> **Task brief**: Retype the listing below exactly, beginning at the line that contains "Toggle the screen share presenting button" and ending with its last line.

> **Record extracts**:
▽

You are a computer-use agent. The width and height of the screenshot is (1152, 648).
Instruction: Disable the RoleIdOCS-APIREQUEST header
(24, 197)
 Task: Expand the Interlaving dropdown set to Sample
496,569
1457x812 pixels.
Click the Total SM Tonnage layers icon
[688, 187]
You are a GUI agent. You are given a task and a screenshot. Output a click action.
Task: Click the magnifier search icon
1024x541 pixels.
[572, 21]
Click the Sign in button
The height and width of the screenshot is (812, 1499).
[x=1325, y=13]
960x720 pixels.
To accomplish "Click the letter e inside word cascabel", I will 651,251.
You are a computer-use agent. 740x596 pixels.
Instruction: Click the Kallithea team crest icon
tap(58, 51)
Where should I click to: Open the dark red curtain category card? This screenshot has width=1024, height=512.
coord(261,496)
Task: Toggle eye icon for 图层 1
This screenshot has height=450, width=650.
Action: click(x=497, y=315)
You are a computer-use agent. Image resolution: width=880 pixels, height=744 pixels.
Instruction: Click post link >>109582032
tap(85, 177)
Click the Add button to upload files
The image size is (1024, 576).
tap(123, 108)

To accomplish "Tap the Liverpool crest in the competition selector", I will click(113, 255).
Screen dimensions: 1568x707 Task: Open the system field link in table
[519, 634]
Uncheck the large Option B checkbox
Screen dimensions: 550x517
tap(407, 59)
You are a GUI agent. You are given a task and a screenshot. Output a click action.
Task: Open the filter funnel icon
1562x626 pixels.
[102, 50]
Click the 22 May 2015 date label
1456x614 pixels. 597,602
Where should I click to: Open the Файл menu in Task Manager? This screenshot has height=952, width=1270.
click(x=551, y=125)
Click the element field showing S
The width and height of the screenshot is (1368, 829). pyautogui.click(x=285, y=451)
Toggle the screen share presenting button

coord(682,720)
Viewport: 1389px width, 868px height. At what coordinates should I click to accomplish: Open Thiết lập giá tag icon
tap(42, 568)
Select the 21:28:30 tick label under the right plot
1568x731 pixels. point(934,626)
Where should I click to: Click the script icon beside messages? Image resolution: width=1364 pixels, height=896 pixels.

△

> **Response area**:
Toggle the screen share presenting button

coord(682,720)
Viewport: 1389px width, 868px height. At what coordinates should I click to accomplish: Open Thiết lập giá tag icon
tap(42, 568)
Select the 21:28:30 tick label under the right plot
1568x731 pixels. point(934,626)
Where should I click to: Click the script icon beside messages? Image resolution: width=1364 pixels, height=896 pixels.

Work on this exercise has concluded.